Filme de Luis Buñuel é um marco do surrealismo no cinema.
Um Cão Andaluz é uma curta-metragem que está profundamente enraizado nas bases de um movimento artístico que engloba formas mais diversas do que somente o cinema.
Categorizado como um filme da vanguarda do surrealismo, sua linha narrativa difere-se abruptamente da linearidade e das convenções do cinema clássico-narrativo, opondo-se a uma lógica aristotélica de narrar histórias, estando muito mais alinhado a teorias nascentes de inconsciente e a linguagem do fluxo de consciência. Realizado em 1929, as ações imitam de maneira persistente o fluxo desconexo dos sonho, o que ocasiona um detrimento do princípio da continuidade espaço-temporal. Desse modo, trabalha com uma narrativa que, ao invés de emular a realidade, tem como mote associações livres para imitar o processo do sonho.
Entretanto, Buñuel utiliza elementos da linguagem cinematográfica clássica-narrativa, tais como planos próximos e closes dramáticos, mas com um intuito essencialmente oposto: o de retratar a realidade interior dos personagens. Portanto, Un Chien Andalou é um descendente artístico direto dos estudos de Sigmund Freud, como na sua obra literária A Interpretação dos Sonhos, que causaria grande impacto nas artes em geral, tanto na literatura, como demonstraria James Joyce em seus fluxos de consciência narrativos, que mais tarde influenciaria William Falkner, quanto nas artes plásticas, sobretudo no surrealismo.

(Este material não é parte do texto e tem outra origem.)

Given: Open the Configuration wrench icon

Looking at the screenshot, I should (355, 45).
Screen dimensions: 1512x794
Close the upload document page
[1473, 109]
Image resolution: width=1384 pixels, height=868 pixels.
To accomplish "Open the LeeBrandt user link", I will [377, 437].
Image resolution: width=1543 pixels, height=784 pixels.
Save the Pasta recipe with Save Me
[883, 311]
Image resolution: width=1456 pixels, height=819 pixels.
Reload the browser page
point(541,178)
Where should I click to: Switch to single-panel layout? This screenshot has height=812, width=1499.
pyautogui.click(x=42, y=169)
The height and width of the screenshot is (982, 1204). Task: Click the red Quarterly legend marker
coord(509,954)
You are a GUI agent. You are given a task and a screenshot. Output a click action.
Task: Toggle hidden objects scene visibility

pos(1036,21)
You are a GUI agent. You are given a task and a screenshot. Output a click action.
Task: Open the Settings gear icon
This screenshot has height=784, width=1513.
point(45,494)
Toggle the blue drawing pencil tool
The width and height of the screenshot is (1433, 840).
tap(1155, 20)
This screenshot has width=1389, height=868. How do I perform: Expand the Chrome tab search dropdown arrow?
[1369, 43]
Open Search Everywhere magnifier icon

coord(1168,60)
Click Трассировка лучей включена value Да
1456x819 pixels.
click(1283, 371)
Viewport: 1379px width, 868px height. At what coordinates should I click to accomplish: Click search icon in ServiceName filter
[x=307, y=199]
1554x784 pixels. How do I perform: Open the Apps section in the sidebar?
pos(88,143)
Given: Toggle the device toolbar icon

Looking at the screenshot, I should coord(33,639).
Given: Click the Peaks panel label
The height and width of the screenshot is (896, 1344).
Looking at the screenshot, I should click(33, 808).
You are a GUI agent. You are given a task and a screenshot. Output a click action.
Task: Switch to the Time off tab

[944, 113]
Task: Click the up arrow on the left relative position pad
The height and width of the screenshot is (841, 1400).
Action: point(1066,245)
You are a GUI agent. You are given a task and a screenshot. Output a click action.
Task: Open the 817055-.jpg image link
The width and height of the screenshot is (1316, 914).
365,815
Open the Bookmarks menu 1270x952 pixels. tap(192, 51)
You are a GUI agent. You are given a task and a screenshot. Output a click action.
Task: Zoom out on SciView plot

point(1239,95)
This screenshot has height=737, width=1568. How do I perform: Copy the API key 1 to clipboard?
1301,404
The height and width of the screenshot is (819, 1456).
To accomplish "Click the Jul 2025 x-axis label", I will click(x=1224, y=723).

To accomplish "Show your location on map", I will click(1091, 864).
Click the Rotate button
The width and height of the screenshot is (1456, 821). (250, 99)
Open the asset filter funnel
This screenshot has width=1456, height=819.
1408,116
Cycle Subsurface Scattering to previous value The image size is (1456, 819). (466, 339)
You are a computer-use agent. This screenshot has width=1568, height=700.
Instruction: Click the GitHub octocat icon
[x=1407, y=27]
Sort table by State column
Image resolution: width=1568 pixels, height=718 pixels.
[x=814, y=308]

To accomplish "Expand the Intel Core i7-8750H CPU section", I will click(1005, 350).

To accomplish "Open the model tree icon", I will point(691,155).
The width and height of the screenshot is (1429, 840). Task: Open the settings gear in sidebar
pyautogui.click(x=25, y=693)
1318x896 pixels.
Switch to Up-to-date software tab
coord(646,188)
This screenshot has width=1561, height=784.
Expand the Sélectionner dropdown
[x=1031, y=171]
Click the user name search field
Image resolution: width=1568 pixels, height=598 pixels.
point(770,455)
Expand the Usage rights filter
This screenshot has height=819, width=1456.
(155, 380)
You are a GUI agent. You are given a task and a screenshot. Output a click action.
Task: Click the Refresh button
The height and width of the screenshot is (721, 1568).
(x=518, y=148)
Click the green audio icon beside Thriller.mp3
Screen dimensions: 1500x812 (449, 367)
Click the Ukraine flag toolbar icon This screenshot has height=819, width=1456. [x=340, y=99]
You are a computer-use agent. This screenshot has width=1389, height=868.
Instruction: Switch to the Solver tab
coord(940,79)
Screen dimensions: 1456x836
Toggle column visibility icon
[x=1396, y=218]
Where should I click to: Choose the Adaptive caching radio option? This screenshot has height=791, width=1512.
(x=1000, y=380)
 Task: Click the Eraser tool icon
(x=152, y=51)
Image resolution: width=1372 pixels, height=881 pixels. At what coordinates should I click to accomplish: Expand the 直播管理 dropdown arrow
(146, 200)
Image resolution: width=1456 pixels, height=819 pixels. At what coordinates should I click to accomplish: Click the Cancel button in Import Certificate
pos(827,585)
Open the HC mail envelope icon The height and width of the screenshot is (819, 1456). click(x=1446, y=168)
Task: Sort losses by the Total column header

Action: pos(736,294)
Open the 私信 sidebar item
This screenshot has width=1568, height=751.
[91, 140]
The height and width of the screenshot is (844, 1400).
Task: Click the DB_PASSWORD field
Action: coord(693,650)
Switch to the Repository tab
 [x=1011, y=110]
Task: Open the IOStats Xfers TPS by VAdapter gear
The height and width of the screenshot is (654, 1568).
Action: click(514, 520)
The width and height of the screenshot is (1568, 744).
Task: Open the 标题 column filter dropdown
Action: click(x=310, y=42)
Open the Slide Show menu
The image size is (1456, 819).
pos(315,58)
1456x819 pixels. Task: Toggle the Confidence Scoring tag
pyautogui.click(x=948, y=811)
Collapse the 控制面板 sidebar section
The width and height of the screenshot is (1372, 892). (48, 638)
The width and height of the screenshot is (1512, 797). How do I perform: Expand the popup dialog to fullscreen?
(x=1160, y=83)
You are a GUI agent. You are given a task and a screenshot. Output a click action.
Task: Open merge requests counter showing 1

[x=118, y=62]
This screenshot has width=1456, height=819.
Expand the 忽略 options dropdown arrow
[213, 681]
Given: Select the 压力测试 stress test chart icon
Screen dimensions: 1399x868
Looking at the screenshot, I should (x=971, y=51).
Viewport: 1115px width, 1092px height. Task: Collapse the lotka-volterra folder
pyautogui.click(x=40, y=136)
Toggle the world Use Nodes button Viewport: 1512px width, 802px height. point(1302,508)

O que há em comum nessas manifestações pós-freudianas é que elas promovem uma quebra de convenções na forma como a arte é apresentada, no sentido de que quebram com as regras protocolares e a lógica da arte até então. E não seria diferente no cinema, como bem exemplificado na narrativa caótica de Um Cão Andaluz, por vezes interpretado erroneamente inclusive como uma obra nonsense. Na verdade esta suposta anarquia narrativa do filme, assim como de outras obras do surrealismo, emerge de uma manifestação contra a elite e o equilíbrio burguês.
Nesta produção, há uma imagem emblemática que marca o início da narrativa, e é a mais lembrada do filme e de todo o surrealismo cinematográfico: a cena de uma navalha cortando o globo ocular de uma mulher. Ainda é muito discutido o que esta imagem quer transmitir em significado. Para muitos é apontada como uma tática de choque, símbolo de uma visão modernista e até mesmo um estandarte da agressividade masculina. Outros apontam como um símbolo que mostra um anúncio de uma nova visão da realidade. O fato é que a imagem, assim como todo o filme, possui um caráter onírico que se distancia de forma contundente de um retrato direto da realidade, dando forma a um universo regido pelo onírico – que naturalmente dará margens a diversas interpretações.
O próprio surrealismo baseia seus princípios na crença de que existe uma realidade superior a esta trivial a qual concebemos como uma verdadeira e única "realidade". Neste conceito de realidade dos surrealistas, somente se chega a verdade por meio de associações de conceitos (símbolos visuais e sonoros) aparentemente desconexos. Os chamados processos oníricos, tomando como base a suposta decifração de significados emblemáticos que se elaboram nos sonhos. Dentre as demais vanguardas dos anos 20, que também tiveram manifestações no cinema, tais como o Dadaísmo, o Cubismo e o Futurismo, justamente o Surrealismo é o que de modo mais enfático destina-se ao trabalho de romper com estigmas e valores sociais deturpados e pré-definidos, libertando o homem de uma existência degradada pela lógica burguesa, por pressupostos da igreja e pela tirania de governos opressores.
Portanto o cinema surrealista, na figura de Um Cão Andaluz, representava uma tentativa artística de transformar a expressividade num instrumento em prol da "linguagem", esta como elemento essencial de uma obra. A ideia presente no filme era, mais do que um rompimento com a realidade, fundamentalmente uma ruptura com um modo de retratar a realidade. Desse modo, a obra é repleta de símbolos aparentemente desconexos (cobras, bicicletas, coisas voadoras, formigas), gerando uma narrativa que rompe com a tradição burguesa, chocando a estabilidade do mundo. Mas, em contrapartida, no intuito de que, como cada signo tem seu significado atribuído de forma subjetiva, desenvolva-se uma narrativa que faça sentido para o inconsciente do espectador, fomentando sensações originadas em sua memória involuntária. A realidade que interessa aos surrealistas.